• Task description
Look for the word "computer" in the material below. Copy each line that has it.

• Material for this exercise

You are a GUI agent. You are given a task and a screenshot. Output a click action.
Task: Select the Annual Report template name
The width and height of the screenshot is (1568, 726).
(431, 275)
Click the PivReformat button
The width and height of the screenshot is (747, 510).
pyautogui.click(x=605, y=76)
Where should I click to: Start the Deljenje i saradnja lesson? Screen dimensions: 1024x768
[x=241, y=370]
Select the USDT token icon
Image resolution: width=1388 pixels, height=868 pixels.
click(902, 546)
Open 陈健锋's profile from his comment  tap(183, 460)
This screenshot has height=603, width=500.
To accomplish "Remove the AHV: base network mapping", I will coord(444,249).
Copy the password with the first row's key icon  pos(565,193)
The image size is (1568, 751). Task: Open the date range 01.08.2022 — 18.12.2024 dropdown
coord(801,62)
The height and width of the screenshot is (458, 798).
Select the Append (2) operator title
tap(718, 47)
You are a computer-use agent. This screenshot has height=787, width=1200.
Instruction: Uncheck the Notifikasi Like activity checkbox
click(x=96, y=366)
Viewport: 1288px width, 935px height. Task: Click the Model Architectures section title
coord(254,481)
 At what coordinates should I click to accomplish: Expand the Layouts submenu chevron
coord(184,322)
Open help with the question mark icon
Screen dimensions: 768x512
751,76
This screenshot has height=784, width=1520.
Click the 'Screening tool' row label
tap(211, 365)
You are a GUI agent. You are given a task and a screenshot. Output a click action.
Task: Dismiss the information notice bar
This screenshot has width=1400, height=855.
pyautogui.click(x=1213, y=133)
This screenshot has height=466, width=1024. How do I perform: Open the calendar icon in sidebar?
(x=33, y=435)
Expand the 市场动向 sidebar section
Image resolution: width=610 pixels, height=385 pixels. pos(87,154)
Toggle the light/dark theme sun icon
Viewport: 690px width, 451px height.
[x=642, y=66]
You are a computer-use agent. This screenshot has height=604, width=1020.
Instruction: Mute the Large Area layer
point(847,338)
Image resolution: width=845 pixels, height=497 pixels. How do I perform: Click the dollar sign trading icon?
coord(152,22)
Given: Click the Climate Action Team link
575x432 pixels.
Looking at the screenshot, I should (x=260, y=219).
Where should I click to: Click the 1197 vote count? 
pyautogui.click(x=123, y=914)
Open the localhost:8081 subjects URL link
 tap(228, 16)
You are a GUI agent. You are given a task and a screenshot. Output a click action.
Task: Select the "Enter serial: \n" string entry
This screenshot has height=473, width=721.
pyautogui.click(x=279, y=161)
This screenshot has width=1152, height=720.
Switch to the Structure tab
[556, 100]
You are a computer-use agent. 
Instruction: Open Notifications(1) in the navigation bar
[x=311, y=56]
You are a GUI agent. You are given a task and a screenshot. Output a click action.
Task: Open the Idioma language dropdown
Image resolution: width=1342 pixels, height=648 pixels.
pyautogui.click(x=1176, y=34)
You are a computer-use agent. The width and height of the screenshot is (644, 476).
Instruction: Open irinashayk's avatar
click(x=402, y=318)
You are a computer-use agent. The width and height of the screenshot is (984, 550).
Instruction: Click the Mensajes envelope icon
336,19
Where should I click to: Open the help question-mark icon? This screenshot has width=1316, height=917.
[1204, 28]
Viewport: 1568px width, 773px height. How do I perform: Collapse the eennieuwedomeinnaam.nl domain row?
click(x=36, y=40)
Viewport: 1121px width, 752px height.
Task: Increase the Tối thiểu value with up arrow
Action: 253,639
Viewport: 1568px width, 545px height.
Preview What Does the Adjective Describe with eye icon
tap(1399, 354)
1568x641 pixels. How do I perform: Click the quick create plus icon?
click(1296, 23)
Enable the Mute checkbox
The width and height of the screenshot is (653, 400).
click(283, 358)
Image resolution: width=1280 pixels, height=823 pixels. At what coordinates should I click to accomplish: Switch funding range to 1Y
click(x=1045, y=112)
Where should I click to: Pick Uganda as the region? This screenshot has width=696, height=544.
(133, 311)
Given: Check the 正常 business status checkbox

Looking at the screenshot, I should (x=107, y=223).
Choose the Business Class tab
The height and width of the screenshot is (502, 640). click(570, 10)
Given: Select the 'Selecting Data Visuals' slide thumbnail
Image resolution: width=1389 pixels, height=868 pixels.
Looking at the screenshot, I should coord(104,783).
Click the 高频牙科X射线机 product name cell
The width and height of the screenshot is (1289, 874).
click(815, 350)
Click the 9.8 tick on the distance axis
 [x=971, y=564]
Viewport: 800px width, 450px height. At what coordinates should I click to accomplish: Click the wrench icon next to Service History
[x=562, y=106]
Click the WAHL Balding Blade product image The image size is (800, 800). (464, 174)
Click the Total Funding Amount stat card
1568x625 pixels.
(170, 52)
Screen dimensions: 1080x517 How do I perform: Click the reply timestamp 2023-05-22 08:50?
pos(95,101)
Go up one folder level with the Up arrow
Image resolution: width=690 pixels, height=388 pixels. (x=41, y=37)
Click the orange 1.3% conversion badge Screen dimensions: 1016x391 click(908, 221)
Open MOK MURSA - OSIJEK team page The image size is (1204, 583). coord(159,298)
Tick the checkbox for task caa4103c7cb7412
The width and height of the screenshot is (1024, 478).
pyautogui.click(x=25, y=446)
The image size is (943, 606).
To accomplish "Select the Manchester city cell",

• The completed task
You are a computer-use agent. This screenshot has height=787, width=1200.
You are a computer-use agent. This screenshot has height=604, width=1020.
You are a computer-use agent. 
You are a computer-use agent. The width and height of the screenshot is (644, 476).
You are a computer-use agent. The width and height of the screenshot is (984, 550).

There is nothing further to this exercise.